Atualmente sabemos que a Osteopatia eficaz no tratamento de lombalgias (Bordoni, 2019; Dal Farra et al., 2021;Licciardone et al., 2023) e cervicalgias (Bordoni, 2019; Cholewicki et al., 2022; Dal Farra et al., 2022), condições muito prevalentes a nível mundial e que resultam num grande grau de incapacidade funcional.
Através de técnicas de alta velocidade baixa amplitude (Bordoni, 2019), músculo energia, técnicas de alívio muscular e até técnicas viscerais, a osteopatia consegue melhorar a sintomatologia do paciente, nomeadamente no alívio da dor e melhoria da função, em perturbações da região lombar, pescoço, ombros e cabeça.
Existe uma crescente base de evidências positivas de efeitos benéficos para a osteoartrite da anca e do joelho e da dor no calcanhar (Osteopathic International Alliance, 2020).
Existem alguns estudos realizados com osteopatia visceral, que relatam resultados positivos na redução dos sintomas em casos de dor lombar (Boas Fernandes et al., 2023), contudo, esta técnica ainda carece de mais investigação para mostrar a eficácia na dor, incapacidade e função física (Ceballos-Laita et al., 2023).

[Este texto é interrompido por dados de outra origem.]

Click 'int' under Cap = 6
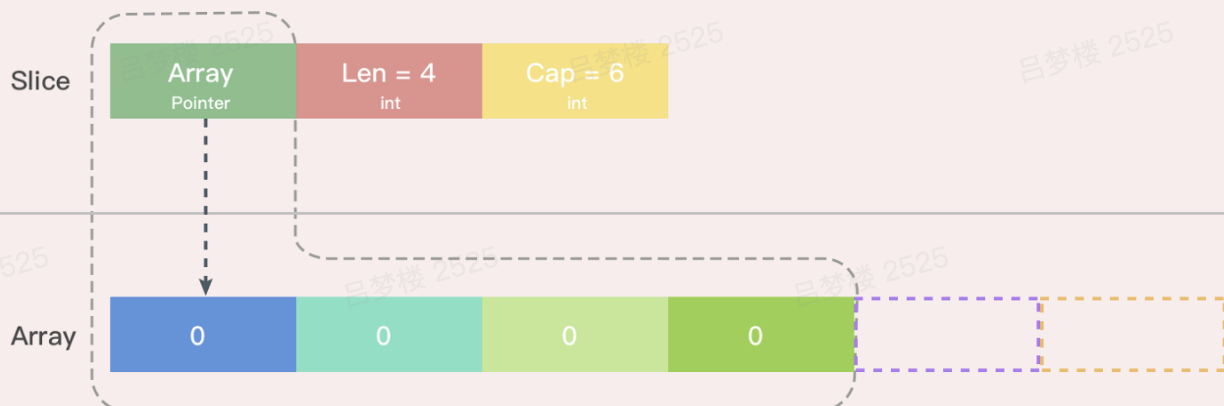Screen dimensions: 1224x406 577,103
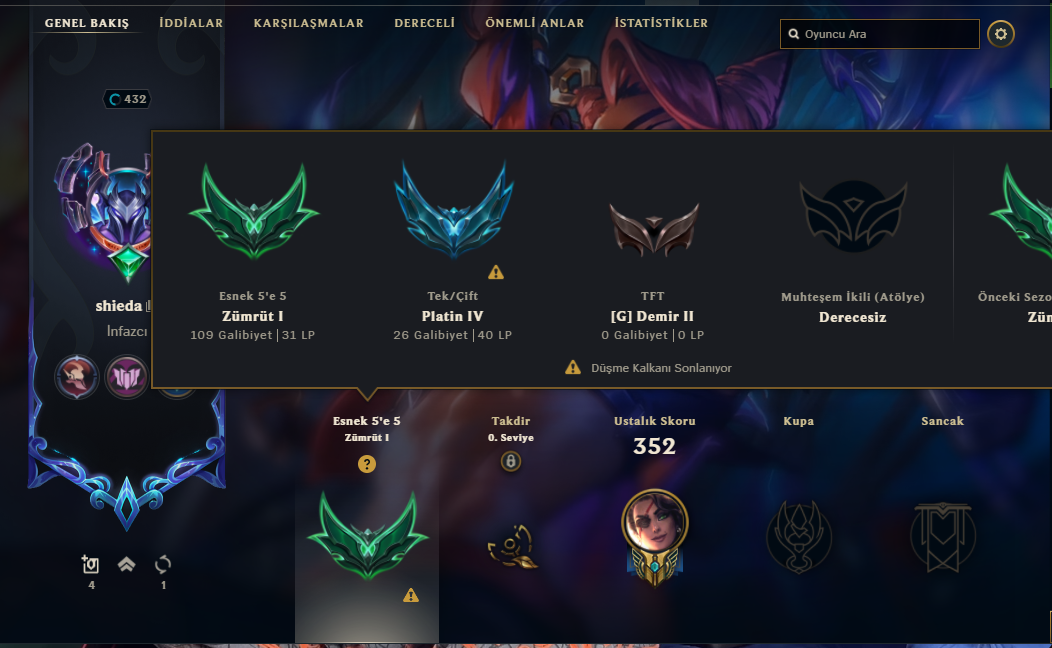Click the TFT Demir II emblem
Screen dimensions: 1052x648
coord(653,229)
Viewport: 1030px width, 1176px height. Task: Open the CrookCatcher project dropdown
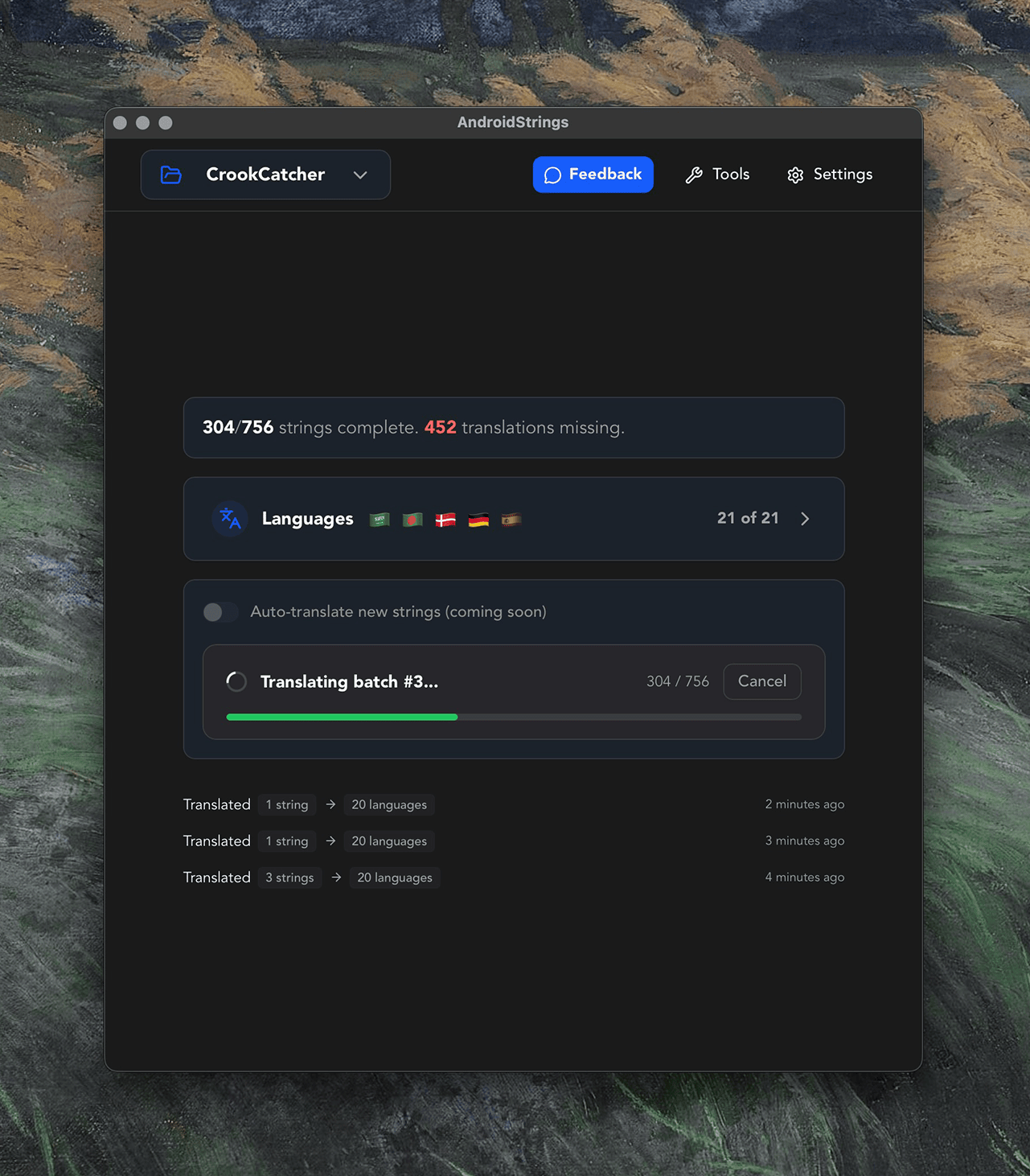[x=265, y=175]
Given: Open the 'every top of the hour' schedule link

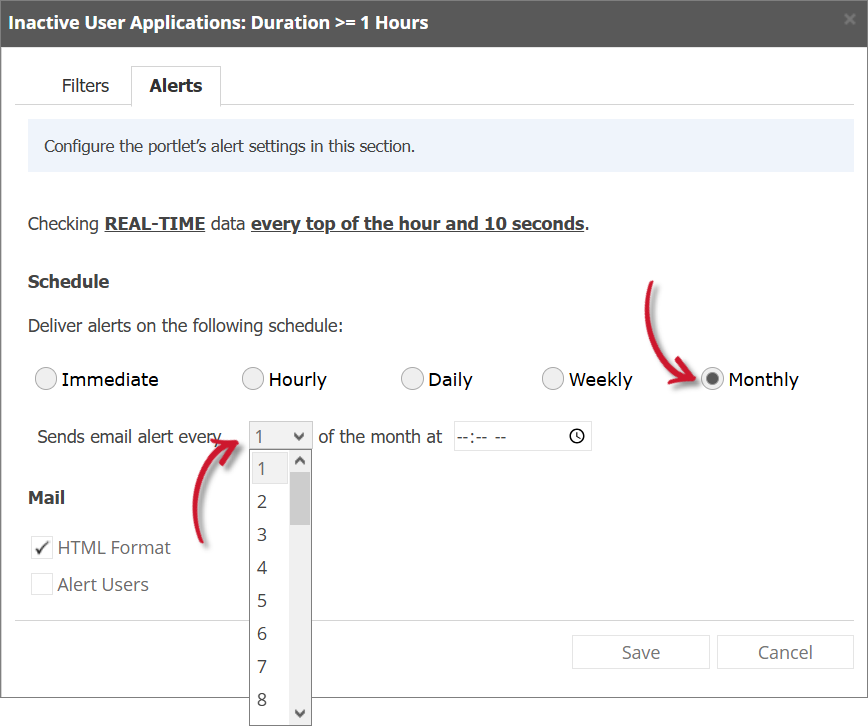Looking at the screenshot, I should tap(417, 223).
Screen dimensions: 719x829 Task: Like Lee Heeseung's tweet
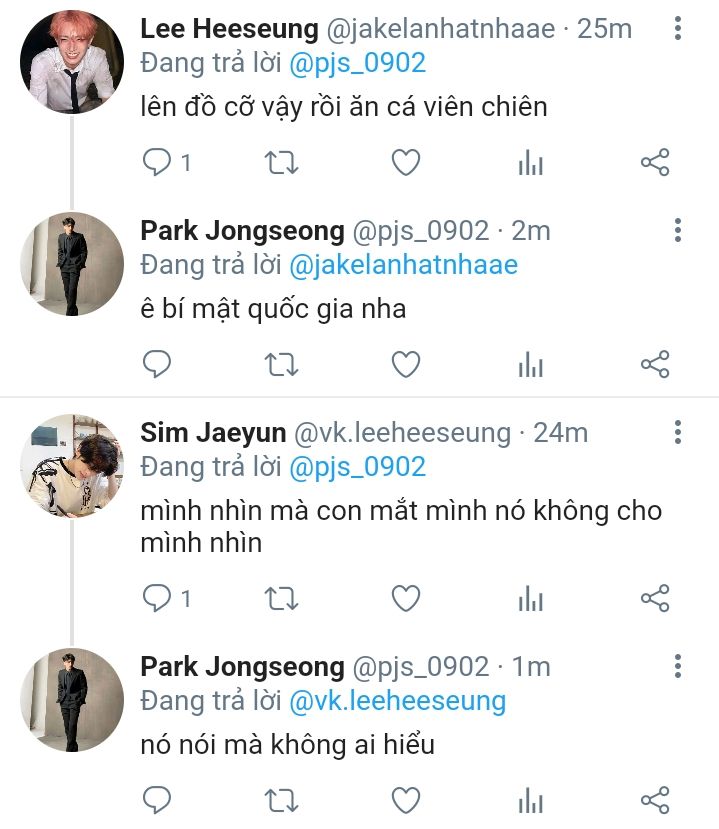(405, 163)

A Aliança Internacional de Osteopatia, em 2020, relata ainda que cada vez há mais procura relativamente à osteopatia pediátrica, onde a consulta é direcionada para crianças dos 0 aos 2 anos de idade. A osteopatia ajuda a melhorar a forma do crânio (plagiocefalias) e consequentemente a diminuir tensões adquiridas durante a gravidez e o parto. Há uma evidência crescente no alívio de cólicas intestinais em bebés através da utilização de técnicas osteopáticas.
As técnicas osteopáticas baseiam-se em princípios biomecânicos, anatómicos e fisiológicos, o que nos garante segurança na realização das mesmas. Também existem efeitos autonómicos e bioquímicos descritos aquando da realização de algumas técnicas, onde são libertados neurotransmissores que vão provocar um determinado efeito no paciente, como a libertação de endorfinas, serotonina, noradrelaina, dopamina, entre outros.
O risco de danos graves com as técnicas manuais, incluindo técnicas de manipulação e mobilização, é muito baixo (Osteopathic International Alliance, 2020), o que torna a prática segura para aqueles que a procuram.
É seguro fazer osteopatia? Contraindicações e precauções
Na osteopatia são conhecidos dois tipos de contraindicações: as relativas e as absolutas. As relativas são contraindicações que implicam atenção, mas que podem não implicar a não realização de determinada técnica após se concluir com uma avaliação prévia que é seguro executar a técnica, ou esta pode ser adaptada em conformidade com o caso em questão.
As contraindicações absolutas implicam a proibição da realização da técnica por completo devido a uma condição que assim o exige e porque pode estar associado a um risco elevado de complicações e sequelas.
Vejam-se as contraindicações relativas como um semáforo amarelo e as contraindicações absolutas como um semáforo vermelho
Alguns exemplos são:
Conhecendo este conjunto de contraindicações, o osteopata realiza uma anamnese e avaliação pormenorizada, de onde retira informações importantes acerca de possíveis contraindicações. Esta avaliação inicial confere segurança ao paciente.